Author: Jennifer Donnelly
Reviewed by: Niamh Ennis, Leixlip Library
Stepsister takes the original Grimm Tales version of Cinderella and turns it on it’s head again. Isabella and Vari are the two step-sisters of Ella and their mother is keen to get them married to the prince. Isabella and Vari are forced by her to do unimaginable things in this attempt, but the story ends up the same – Ella becomes betrothed to the prince. But that’s not the beginning or indeed end of the story. Isabella is a tomboy who has little interest in gowns or glass slippers while Tavi is more drawn to mathematics than boys. Their mother has been trying for years to get them married off, afraid of what will become of them if they don’t. While guilty of a lot of meanness and selfishness regarding their step-sister, pressure from mum and a secret of Ella’s didn’t help Isabella’s venom and envy from growing. She could be better, but she needs some guidance on the path. Enter Fate, Chance and a fairy queen called Tanaquil and it becomes a fairy tale with some character development and a modern twist.

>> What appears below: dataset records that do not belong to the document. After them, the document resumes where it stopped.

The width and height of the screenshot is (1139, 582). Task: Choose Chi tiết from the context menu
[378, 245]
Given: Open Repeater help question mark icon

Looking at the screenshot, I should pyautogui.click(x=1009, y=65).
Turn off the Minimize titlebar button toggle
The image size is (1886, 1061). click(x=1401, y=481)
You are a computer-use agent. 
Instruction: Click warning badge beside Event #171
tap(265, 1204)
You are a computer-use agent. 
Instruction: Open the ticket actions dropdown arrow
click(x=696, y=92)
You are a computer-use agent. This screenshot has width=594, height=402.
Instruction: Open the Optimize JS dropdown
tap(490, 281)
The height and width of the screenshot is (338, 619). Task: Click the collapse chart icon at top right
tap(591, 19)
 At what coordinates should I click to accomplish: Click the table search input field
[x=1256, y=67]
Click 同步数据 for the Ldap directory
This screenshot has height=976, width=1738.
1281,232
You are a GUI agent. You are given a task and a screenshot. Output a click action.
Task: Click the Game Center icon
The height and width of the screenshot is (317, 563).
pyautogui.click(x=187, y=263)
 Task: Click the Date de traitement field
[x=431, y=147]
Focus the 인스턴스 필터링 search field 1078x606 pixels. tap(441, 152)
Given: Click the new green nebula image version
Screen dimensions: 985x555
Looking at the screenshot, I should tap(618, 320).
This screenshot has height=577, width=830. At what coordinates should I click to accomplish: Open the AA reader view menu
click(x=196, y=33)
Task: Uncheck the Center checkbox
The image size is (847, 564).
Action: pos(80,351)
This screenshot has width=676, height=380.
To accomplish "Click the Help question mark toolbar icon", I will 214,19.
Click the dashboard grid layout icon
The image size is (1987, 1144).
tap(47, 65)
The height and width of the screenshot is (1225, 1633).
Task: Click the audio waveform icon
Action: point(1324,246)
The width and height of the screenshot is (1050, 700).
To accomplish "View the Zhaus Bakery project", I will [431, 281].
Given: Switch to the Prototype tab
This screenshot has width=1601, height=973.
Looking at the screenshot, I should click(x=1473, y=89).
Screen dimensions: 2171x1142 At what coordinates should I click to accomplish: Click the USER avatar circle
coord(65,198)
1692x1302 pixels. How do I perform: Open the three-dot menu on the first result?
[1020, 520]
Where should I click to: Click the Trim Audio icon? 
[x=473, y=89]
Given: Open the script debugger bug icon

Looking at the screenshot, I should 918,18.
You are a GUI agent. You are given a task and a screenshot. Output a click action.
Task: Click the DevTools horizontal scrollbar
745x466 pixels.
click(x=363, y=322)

While this story is as guilty of fairy tale solutions and in some cases under-developed characters as the original, Donnelly has attempted to fit a couple of stories into less than 400 pages and admittedly only a few too many characters. While in some ways the simple and repetitive nature of the telling takes from the more hopeful elements of the plot, one has to remember that it is still a fairytale and is intended for young adults, which I have not been in a good few years. All critique aside, this is a very well laid out plot, where no magic element (or indeed any idea contained in the opening quote) are superfluous. It’s also an ode to not fitting inside a gendered pink box and excels at presenting likeable and empowering women out of two previously awful step-sisters. Most of the side characters are both enjoyable and help the plot and the inclusion of an almost celtic magician in Tanaquil is fantastic. The only thing I would change would be to make Fate and Chance ideas rather than people (as their characters edge on the side of ridiculous) so there is more time to focus on Isabella’s quest and what it eventually leads to. Given that the author has put so much effort in creating her own detailed series of political events that occur, including a new king, a war and various battles and alliances, it seems a shame to loose some of this to the however timely banter and hijinkes of Fate and Chance.